Competition is tough, with non-cola beverages (iced tea, fruit juices, coffee and bottled
water) making inroads into what the beverage industry calls the share of
stomach. There are new weapons --and new territories at stake -- in the Cola Wars.
PepsiCo is seen to be on the offensive after it bought a new age non-carbonated brand
called SoBe last year. It then made the push to be the leader in this segment by acquiring
Quaker Oats last year. This gave it access to a powerful name of sports drinks, Gatorade.

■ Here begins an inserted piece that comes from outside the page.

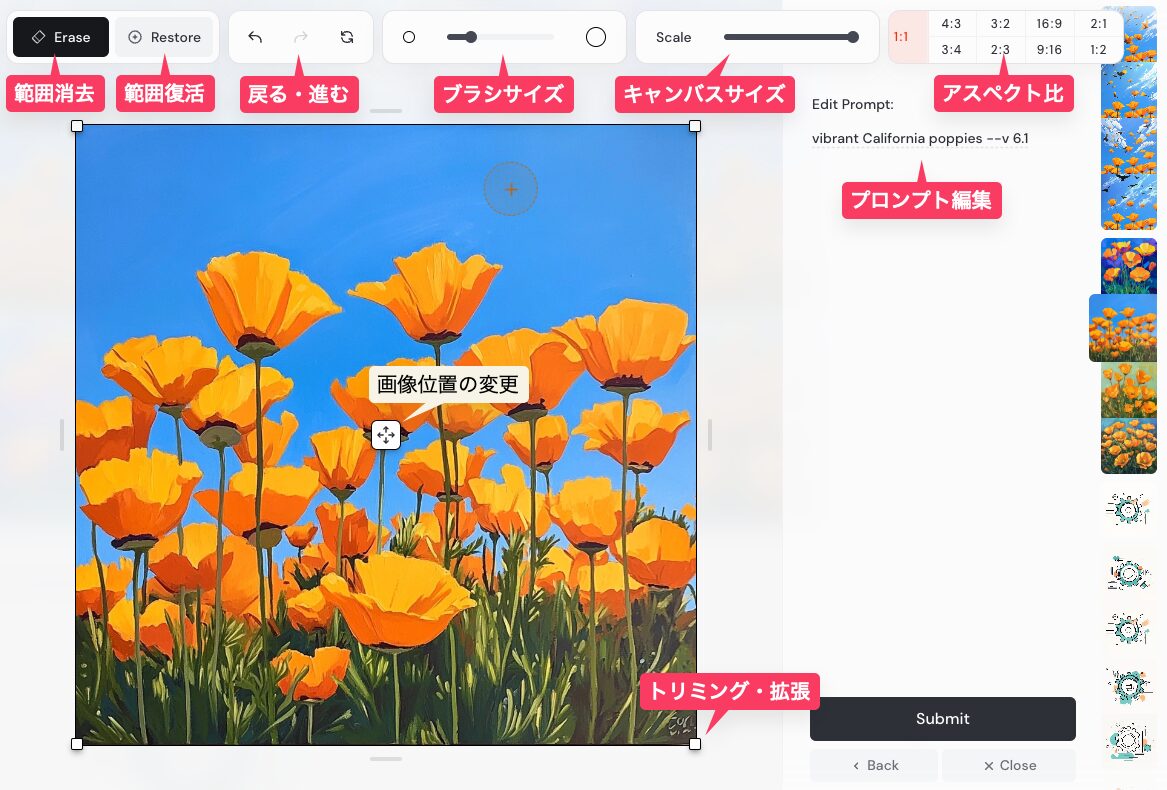Click the bottom-right crop corner handle
This screenshot has width=1167, height=790.
coord(695,744)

Besides this, Quaker Oats has many of the snack foods that appear to market well alongside
Colas, as PepsiCo, and its sister company Frito-Lay already knows. Pepsi now has a long
line of salted snacks. Coca-Cola is lagging behind, but the tit-for-tat acquisition and
alliance spree is gathering momentum. Soon after Pepsi joined forces with megabrand coffee
company Starbucks, Coke acquired a small but well-known coffee brand, Planet Java. It will
go head to head with the Starbucks -Pepsi product, Frappucino. Another
non-cola competitor, Nestles Nesquick, will also be attacked with five new milk
based drinks. In March last year, Pepsi partnered with Yahoo! promising integrated online
marketing. Not to be outdone, Coke teamed up with an equally established online brand,
AOL, giving it enormous reach.
So can this momentum continue? More importantly how useful is it
from a strategic point of view? The market is changing so rapidly, and the channels of
communicating its message are so fragmented, that even a behemoth corporation like Coke
risks spreading itself too thin. Which is probably why the company has decided to enlist
help from those with macho marketing muscle. Ad agencies? Think again. The risky new
strategy is to partner with your competitors.

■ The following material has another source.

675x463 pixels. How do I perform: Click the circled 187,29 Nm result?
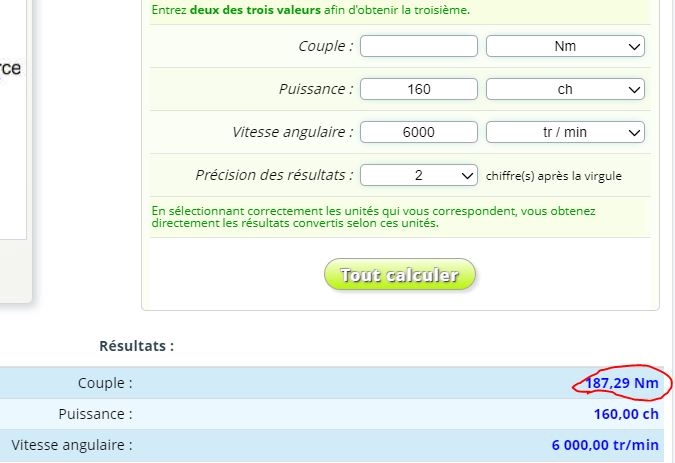tap(622, 383)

The Response: extend refreshment.
The seeds of this lie in Cokes long-standing alliance with Nestle since 1991. Even
though Nestle has beverage products, it partnered with it and set up the Coca-Cola Nestle
Refreshments Company. It teamed the strong Nestle trademarks with Cokes distribution
power; Nestles R&D with Cokes well-established infrastructure in many
countries. This grew into a more aggressive company, Beverage Partners
Worldwide. Today this practice is gaining popularity. (Chrysler, GM and Ford, once
fierce competitors formed an alliance in 1992 called USCAR, and more recently, formed a
B2B exchange called Covisint). In February Coke took a bold step announcing a strategic
alliance with Proctor and Gamble, owners of Sunny Delight. Coca-Cola will take advantage
of the packaged goods behemoth's branding experience. From Cokes perspective, it no
longer wants to dominate the fizzy red drink category.

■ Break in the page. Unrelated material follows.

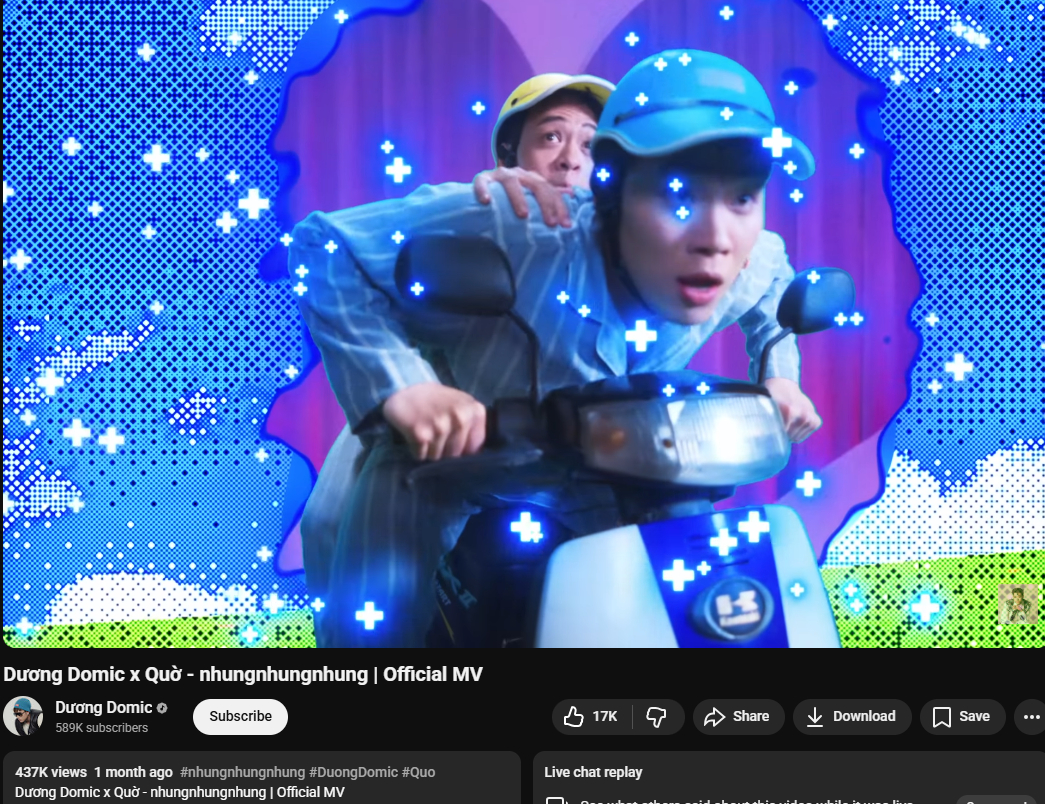Click the thumbs-down dislike icon
The height and width of the screenshot is (804, 1045).
coord(657,716)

The net is being cast wider. It wants to become "the global
leader in innovative snacks and nutritional beverages." Meaning Coke is no longer a
'beverage company'. It no longer wants to buy the world a Coke, but everything that goes
with it. |
On paper it is a great symbiotic relationship.
P&G have been shedding numerous non-core brands and could leverage Cokes vast
distribution system. Think of the scale. Coca-Cola owns 230 products in some 200
countries. P&G overshadow this with 300 brands in 140 countries!
The carbonated beverage segment is hardly growing, but despite
needing to maintain the lead on Pepsi, it cannot allow PepsiCo to get ahead in the snack
food category that it has been in for decades.
This was soon followed by a global partnership with Disney, giving
it access to a line up of yet another world-famous, and eternally relevant brand
properties: Mickey, Winnie and rest of the gang. To be sure, Disney is not a
competitor in the traditional sense. But it does compete for attention in a
market that is essentially youth, and fighting for first place at entertainment venues. So
creating a Disney line of soft drinks, and making that an inroad into childrens
lives, would get both brands the best real estate in anything from lunch boxes and screen
savers to clothing, music and movie tie-ins.
Ah! Those tie-ins. Coca-Colas next alliance was a coup d
gras when it chose Warner Brothers, the ramifications of which can only be described as
'magical'. Why? Warner Brothers won the rights for the movie version of Harry Potter, and
Coke has a shot to play in this coveted (movie-book) league. Then there is the
AOL-TimeWarner alliance itself that is almost as pervasive as Cokes distribution
network. Millions of people log on to this vast empire everyday to quench their thirst for
information and entertainment. If Coke does it right, if it continues to connect to a new
breed of customers across all these new channels, it might just re-invent the
magic it so dearly needs. Harry Potter and Mickey Mouse provide more than what
beverage people call 'mouth-feel'. It's magic. It's intangible. If only it can be
bottled!.
Lessons Learned:
Consumers want "open brands" that help them self-invent says Saatchi and Saatchi
thinker Myra Stark. For years, Coca-Cola was a closed brand, strictly defined by the
marketing wizards in Atlanta. But brands that only fill needs tend to remain static. They
assume the customers basic need (in Cokes case, refreshment) never change.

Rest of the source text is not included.